8. Become more client-facing. "People who deal with clients directly, whether internal people in the organization or outside the company, are valuable," Santana says. "The demand for client-facing people with technical skills is actually increasing."

9. Optimize staff talents. "In the past people became managers because of what they did technically. After they were managers, they just continued doing what they were doing before," Santana says. "Now to really drive value into the corporation, managers need to leverage their people. That means to have good management skills, assessing when their people need direction, support or coaching."

What to watch for

These events might indicate that layoffs, outsourcing or offshoring are imminent in your IT department:
The rumor mill is relatively accurate.
Budget cuts are occurring.
You’re given an assignment outside your area, such as getting moved to the help desk.
The company is stringing out vendor payments.
Things suddenly get very quiet.

Job searching strategies

If you're the victim of downsizing, try these tips for finding new work:
Do a post-mortem analysis on your successes and failures in your most recent position.
Remember that layoffs are not personal, so quickly resolve whatever animosity arose through the separation process.
Find an approach and be persistent.
Network, network, network.

David Bratt, technology architect for H. Lee Moffitt Cancer Center in Tampa, Fla., says it is also a good practice to "create an environment where employees can succeed. Be honest and realistic when setting technological goals."

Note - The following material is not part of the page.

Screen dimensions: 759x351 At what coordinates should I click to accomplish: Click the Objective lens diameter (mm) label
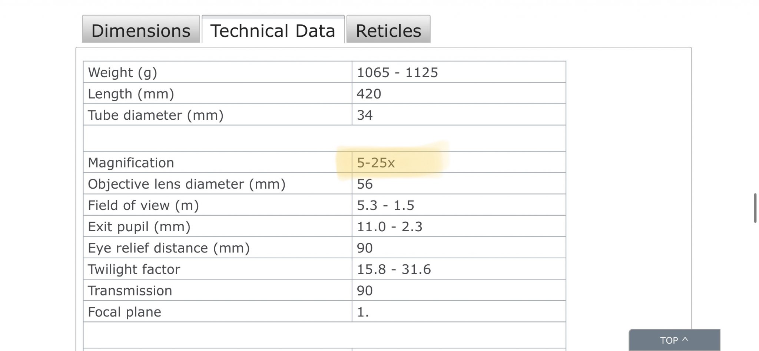tap(186, 184)
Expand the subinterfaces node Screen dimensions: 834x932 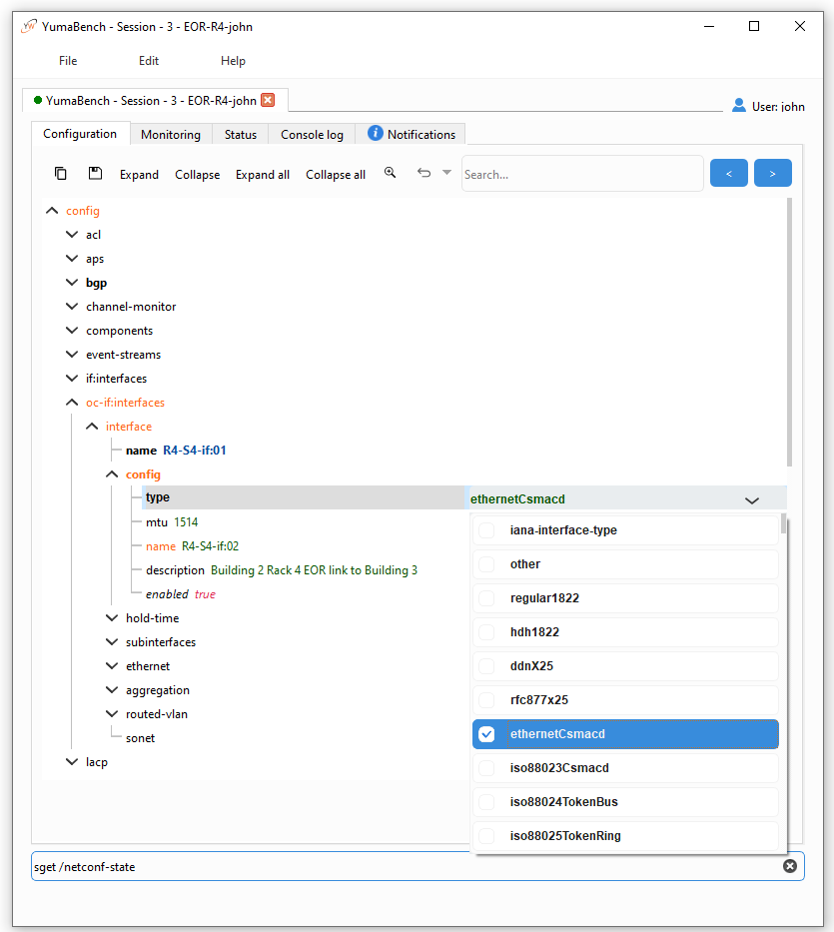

10. Develop leadership capability. "The key to success at staying in an IT position is getting leadership skills and being able to get those teams of IT people to work together to meet the organizational goals and keep them focused and aligned on what they are trying to accomplish," says Dennis Haley, CEO of Academy Leadership in King of Prussia, Pa., and author of The Leader's Compass: Set Your Course for Leadership Success.

"When we talk to IT departments, very few of them have any leadership training, even though they have had four to eight years of training in computers and computer science," Haley says. "A lot of times, a company will take their best IT person and make him the manager, and then they have two problems: They've lost their best IT person, and they have a bad manager."